Giggling at me, Davide goes first to show me how this game is played. His mother pays the price and then Davide “goes fishing”. He puts his hand into a bowl and pulls out a tightly rolled scrap of paper. He unfurls it and reads the number that is written there. Ninety-nine! The woman mobilize into action and they bustle around trying to find the same number displayed on the stock pile of items behind them. Finally the number is located and Davide is given his prize! With a big smile he proudly show me he has won a frisbee that lights up when you launch it. How cool is that! Now I want to play. I pay the price of admission, pick out my tightly bound paper and watch as the ladies hunt down my prize. They pass by the baskets of wine and the bottles of olive oil (what a shame!) and zero in on a small red box. What have I won? It is a pepper grinder!
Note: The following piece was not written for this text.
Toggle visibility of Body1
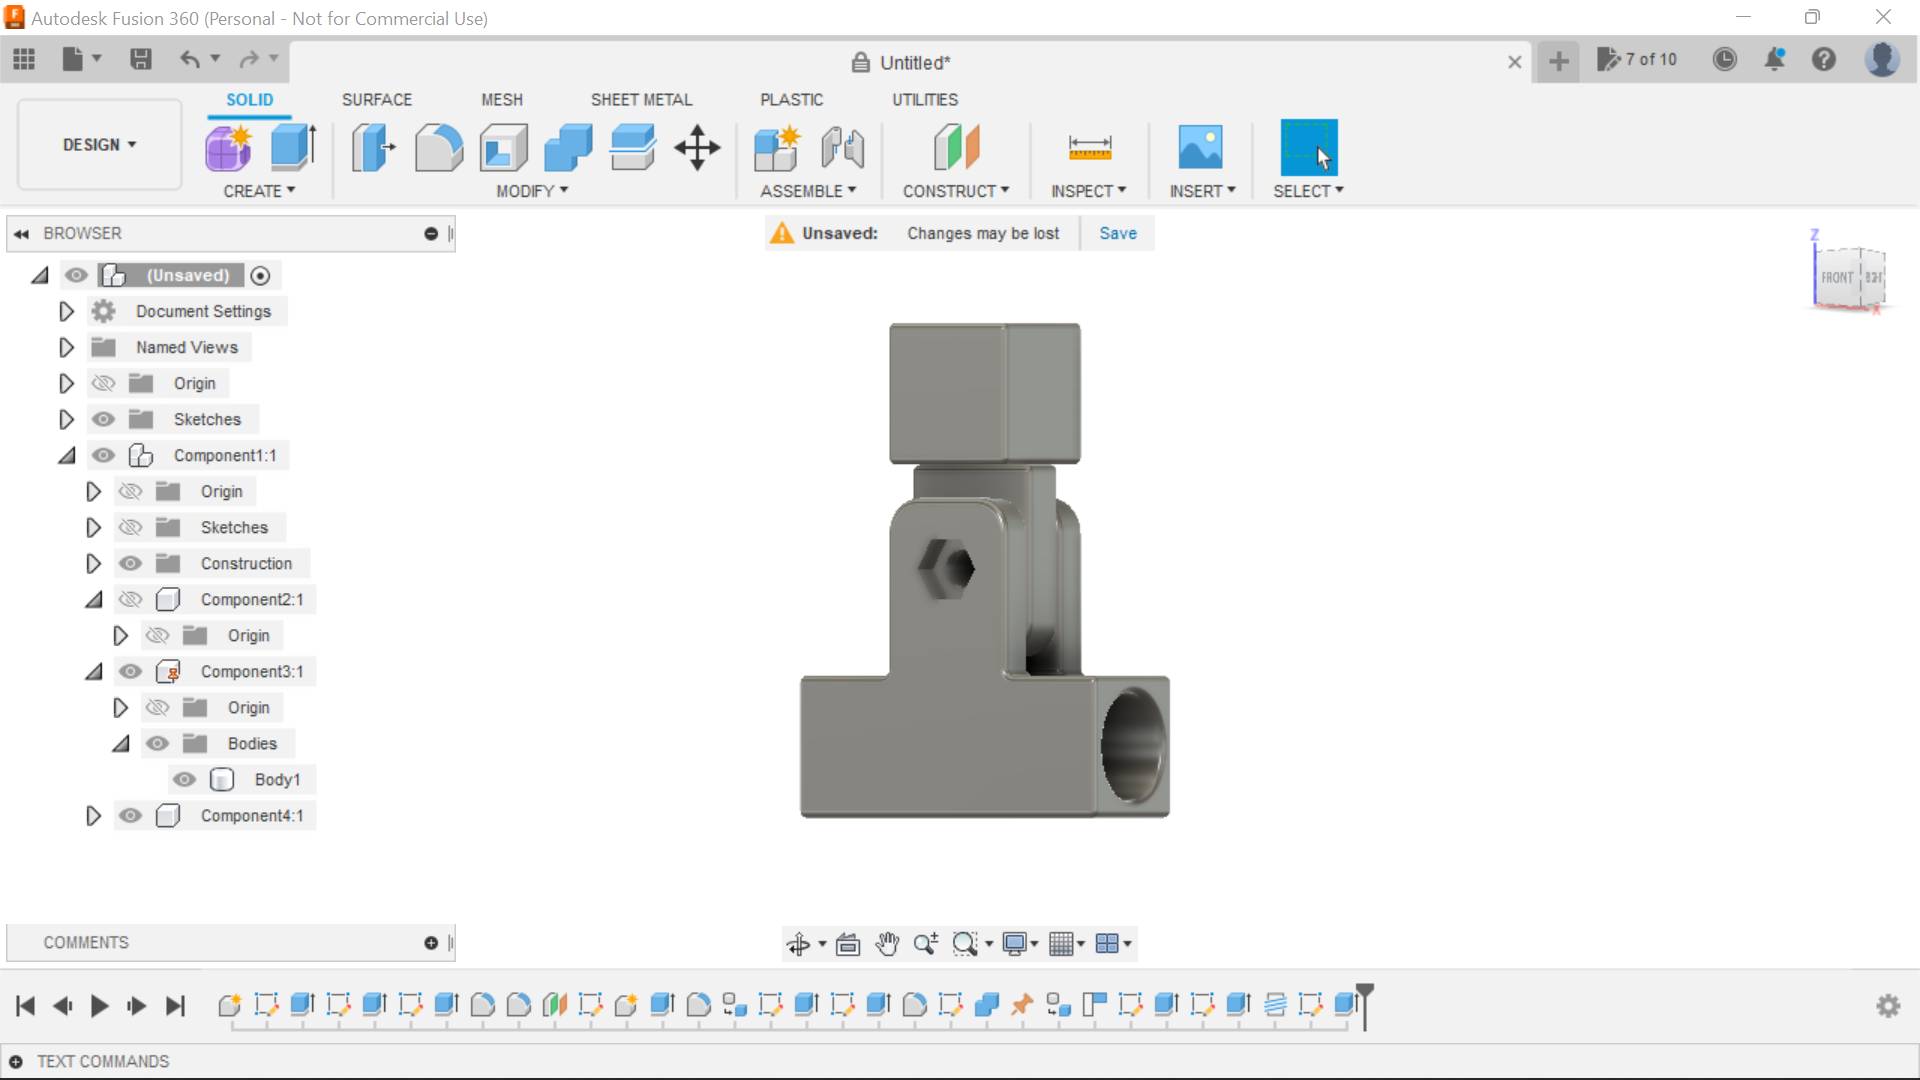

Something every kitchen shouldn’t be without!
Pesca pro missioni is a benefit to raise money for the Church’s mission. Through out the week the women collect all kinds of items from households & local businesses and on Sunday the shop is opened to the public. My friend revealed that once she won a doll, but then she realized that is was a doll her aunt had given to the mission. The doll made the full circuit from family to church back into the family again, all in the name of charity.
Davide and I leave the the shop and with our prizes under our arms we continue on with our stroll along the shore of Garda lake. With the heat of the sun above our heads and the warmth of the spritz inside me, I am feeling quite lazy and content. I am looking at Bardolino through rose colored glasses, or actually glasses filled with amber gold, and I find it an extremely lovely place.